An increase in scanning activity targeting MOVEit Transfer systems has been observed since May 27, 2025, according to threat intelligence firm GreyNoise.
The researchers say that the volume of unique IP addresses probing MOVEit Transfer systems has surged from fewer than 10 daily to over 300 in just 24 hours, which may indicate new exploitation campaigns or reconnaissance for future attacks.
On May 27, GreyNoise recorded over 100 unique IP addresses scanning MOVEit Transfer systems, jumping to 319 IPs the following day. Since then, scanning volumes have remained persistently elevated, fluctuating between 200 and 300 IPs per day.
Over the past 90 days, a total of 682 unique IPs have been observed scanning for MOVEit Transfer, originating from Tencent Cloud (303 IPs), Cloudflare (113 IPs), Amazon (94 IPs), and Google (34 IPs).

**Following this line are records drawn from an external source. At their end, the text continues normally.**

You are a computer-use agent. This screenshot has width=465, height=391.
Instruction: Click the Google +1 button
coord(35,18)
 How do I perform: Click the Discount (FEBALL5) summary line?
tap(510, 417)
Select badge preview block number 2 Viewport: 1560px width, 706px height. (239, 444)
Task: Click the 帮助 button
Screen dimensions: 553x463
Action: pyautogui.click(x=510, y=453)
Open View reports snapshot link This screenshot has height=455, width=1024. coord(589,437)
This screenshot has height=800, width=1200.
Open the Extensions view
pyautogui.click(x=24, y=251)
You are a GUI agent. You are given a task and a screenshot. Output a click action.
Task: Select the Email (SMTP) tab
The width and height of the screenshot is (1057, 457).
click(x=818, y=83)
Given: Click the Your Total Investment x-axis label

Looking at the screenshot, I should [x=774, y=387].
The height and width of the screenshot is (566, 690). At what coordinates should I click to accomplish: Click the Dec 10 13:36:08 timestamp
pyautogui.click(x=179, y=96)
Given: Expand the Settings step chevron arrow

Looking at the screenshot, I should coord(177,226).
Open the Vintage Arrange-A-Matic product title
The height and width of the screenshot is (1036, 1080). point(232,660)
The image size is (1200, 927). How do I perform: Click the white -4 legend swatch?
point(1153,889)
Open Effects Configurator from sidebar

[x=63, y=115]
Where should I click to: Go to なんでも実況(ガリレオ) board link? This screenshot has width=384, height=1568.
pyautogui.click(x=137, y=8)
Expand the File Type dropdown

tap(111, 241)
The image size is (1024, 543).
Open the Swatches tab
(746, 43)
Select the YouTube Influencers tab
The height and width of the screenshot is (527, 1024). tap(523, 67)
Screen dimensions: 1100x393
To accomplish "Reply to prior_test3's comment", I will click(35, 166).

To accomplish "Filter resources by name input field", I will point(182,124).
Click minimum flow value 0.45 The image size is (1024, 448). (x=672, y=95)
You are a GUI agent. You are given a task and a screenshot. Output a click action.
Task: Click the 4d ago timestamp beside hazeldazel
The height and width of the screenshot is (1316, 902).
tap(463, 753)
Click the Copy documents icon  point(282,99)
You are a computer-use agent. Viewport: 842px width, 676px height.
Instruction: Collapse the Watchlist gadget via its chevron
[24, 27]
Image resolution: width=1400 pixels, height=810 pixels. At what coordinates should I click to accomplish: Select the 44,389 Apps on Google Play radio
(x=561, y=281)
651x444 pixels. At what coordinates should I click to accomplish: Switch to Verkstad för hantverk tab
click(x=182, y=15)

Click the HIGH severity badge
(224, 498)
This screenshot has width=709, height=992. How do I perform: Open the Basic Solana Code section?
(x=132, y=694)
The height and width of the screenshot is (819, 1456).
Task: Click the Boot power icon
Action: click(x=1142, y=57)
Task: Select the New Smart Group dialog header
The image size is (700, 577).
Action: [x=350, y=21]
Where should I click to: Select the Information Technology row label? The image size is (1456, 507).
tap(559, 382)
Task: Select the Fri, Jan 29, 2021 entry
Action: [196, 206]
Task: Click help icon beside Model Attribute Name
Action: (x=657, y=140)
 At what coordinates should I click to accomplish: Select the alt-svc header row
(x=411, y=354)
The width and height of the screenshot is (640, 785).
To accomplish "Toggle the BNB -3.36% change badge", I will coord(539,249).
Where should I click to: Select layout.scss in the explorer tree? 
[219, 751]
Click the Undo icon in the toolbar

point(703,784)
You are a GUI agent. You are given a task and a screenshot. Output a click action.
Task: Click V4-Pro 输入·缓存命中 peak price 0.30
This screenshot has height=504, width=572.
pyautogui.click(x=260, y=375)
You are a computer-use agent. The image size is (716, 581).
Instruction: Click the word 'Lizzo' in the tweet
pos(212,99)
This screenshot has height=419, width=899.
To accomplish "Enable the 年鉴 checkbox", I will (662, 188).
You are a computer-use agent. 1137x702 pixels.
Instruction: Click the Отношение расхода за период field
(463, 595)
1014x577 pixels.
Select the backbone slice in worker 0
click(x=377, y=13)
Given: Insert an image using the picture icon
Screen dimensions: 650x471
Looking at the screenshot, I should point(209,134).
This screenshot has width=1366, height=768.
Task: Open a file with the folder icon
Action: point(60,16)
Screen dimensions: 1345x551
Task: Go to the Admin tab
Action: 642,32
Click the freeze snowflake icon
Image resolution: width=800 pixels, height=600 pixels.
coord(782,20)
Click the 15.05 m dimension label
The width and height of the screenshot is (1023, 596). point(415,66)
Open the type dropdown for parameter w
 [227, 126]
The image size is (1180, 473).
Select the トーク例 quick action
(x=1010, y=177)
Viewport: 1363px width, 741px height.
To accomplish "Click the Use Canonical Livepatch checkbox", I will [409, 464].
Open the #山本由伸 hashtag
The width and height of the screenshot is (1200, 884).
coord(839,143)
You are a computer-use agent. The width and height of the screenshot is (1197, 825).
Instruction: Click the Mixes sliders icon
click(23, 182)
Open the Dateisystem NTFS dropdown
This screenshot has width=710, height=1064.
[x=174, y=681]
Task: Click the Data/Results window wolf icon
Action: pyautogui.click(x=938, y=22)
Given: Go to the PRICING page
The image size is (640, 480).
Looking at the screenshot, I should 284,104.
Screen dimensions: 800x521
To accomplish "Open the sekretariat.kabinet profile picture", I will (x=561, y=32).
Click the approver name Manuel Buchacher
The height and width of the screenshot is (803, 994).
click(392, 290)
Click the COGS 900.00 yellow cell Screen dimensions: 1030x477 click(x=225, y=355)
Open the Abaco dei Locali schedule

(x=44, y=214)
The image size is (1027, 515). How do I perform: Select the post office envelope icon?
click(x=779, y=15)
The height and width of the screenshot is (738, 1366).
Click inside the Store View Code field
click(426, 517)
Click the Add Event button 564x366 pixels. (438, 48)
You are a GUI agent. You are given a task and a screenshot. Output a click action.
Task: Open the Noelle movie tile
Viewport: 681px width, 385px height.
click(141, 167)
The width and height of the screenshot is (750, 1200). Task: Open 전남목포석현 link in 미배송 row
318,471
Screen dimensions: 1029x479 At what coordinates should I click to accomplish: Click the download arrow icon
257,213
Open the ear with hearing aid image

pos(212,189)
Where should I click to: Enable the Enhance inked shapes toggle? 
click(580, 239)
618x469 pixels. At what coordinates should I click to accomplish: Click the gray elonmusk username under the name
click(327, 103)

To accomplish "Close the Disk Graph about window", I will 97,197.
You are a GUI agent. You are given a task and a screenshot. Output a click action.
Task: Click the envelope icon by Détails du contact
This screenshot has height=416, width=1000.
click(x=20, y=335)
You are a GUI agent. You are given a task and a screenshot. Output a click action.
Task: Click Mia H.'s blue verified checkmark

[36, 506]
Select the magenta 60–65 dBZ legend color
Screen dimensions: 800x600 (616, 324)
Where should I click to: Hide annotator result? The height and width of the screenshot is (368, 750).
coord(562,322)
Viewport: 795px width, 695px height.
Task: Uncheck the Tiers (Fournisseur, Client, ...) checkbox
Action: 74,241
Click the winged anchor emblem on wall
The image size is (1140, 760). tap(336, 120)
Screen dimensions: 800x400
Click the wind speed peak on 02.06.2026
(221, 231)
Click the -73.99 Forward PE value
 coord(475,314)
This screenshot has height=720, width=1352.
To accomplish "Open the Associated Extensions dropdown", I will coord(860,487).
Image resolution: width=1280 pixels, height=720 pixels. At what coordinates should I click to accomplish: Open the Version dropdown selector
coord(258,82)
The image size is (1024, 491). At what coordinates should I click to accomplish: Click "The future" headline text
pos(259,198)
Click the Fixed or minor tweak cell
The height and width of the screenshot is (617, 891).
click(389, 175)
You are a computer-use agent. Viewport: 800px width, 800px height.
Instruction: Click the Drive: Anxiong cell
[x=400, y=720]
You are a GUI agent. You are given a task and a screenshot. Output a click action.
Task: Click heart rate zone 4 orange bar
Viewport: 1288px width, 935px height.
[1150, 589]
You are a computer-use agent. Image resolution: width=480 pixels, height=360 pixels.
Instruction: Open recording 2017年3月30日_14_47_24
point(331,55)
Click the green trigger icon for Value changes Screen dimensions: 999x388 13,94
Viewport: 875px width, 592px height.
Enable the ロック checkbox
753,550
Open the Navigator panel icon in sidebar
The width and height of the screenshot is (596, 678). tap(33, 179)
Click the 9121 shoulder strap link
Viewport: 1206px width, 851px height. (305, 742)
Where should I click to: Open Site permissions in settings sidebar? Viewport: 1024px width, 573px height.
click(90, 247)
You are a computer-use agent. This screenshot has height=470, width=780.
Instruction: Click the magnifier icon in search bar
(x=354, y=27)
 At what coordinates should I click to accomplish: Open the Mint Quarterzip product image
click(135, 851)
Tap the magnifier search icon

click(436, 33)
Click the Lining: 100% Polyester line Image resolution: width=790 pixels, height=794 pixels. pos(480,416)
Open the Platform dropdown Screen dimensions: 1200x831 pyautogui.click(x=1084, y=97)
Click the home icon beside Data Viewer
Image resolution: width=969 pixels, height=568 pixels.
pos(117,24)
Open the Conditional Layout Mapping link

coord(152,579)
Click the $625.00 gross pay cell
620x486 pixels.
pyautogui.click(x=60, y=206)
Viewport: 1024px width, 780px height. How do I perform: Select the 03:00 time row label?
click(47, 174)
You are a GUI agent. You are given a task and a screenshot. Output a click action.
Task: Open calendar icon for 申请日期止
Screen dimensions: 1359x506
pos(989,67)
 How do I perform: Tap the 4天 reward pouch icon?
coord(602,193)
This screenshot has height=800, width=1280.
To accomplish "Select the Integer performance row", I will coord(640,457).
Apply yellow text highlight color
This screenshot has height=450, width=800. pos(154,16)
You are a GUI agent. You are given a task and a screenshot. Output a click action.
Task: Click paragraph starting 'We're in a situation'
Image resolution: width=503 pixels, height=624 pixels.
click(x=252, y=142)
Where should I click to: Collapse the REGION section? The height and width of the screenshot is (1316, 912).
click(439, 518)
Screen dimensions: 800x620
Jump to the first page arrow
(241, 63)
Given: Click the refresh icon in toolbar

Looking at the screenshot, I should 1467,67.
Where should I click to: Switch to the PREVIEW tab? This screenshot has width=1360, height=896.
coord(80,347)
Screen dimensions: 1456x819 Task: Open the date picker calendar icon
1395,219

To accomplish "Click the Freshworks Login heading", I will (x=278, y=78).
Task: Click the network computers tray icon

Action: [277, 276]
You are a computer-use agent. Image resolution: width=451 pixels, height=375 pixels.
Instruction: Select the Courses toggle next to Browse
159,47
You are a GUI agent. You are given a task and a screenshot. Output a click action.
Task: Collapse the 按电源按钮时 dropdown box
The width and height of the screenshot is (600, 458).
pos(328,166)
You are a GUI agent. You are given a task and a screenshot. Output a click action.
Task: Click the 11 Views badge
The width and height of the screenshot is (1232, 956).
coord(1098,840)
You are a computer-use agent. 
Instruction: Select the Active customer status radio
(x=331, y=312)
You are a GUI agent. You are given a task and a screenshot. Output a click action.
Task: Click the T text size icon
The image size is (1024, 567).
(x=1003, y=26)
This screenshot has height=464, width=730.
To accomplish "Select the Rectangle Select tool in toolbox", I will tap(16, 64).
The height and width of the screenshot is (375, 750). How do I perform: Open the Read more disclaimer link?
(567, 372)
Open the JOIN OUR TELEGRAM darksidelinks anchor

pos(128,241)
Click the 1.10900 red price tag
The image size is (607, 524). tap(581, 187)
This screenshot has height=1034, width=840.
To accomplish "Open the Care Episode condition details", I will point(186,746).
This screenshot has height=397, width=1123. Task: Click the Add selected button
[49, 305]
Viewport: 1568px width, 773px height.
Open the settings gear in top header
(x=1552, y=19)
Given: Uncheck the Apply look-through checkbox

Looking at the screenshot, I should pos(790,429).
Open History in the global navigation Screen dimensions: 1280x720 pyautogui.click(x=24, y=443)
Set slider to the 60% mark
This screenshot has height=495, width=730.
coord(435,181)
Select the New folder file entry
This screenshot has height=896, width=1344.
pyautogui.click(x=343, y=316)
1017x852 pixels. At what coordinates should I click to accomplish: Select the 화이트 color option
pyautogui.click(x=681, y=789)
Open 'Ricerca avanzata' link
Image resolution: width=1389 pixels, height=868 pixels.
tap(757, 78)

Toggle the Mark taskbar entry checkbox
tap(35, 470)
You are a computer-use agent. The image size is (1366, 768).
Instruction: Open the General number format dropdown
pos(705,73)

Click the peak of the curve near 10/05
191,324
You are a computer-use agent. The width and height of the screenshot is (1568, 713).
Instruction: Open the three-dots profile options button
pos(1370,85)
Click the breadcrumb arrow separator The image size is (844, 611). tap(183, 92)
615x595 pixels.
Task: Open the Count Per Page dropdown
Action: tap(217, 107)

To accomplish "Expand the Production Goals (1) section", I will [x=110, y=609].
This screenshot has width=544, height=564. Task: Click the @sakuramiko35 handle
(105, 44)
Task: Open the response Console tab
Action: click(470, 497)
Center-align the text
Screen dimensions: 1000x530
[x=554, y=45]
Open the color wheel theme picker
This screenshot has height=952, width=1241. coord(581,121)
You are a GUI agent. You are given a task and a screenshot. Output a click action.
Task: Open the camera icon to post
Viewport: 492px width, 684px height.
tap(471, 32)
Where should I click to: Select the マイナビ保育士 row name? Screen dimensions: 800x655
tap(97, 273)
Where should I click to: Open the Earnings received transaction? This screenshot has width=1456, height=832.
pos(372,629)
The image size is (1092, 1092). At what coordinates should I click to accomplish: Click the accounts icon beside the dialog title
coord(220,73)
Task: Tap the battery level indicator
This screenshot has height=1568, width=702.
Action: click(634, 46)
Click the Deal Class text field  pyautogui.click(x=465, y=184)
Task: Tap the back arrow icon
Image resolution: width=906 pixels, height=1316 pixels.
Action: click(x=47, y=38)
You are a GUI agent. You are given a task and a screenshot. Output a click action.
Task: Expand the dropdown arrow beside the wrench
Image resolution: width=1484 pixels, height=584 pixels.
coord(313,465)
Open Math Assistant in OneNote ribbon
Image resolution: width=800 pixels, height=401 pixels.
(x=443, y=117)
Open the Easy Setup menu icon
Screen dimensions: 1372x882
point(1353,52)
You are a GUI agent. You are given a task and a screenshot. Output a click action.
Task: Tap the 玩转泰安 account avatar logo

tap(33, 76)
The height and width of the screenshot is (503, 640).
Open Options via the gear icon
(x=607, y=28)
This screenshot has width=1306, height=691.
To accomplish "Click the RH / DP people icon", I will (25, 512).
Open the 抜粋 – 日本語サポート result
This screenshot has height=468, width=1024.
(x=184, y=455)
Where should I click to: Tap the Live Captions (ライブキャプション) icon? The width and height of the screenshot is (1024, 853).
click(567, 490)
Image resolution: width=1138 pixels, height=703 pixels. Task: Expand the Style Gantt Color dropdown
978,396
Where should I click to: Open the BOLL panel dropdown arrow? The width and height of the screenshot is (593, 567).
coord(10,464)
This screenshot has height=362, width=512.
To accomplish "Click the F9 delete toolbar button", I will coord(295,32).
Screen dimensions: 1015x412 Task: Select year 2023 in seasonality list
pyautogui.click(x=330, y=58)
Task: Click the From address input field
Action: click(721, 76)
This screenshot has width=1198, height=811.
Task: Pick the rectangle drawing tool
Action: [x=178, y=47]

Top destination countries include the United Kingdom, United States, Germany, France, and Mexico, with most scanner IPs geolocating to the US.
GreyNoise also reported low-volume exploitation attempts on June 12, linked to two previously disclosed vulnerabilities in MOVEit Transfer: CVE-2023-34362 and CVE-2023-36934. No large-scale exploitation has yet been confirmed.
“This level of infrastructure concentration — particularly within a single ASN — suggests that the scanning is deliberate and programmatically managed, rather than random or distributed probing,” GreyNoise noted.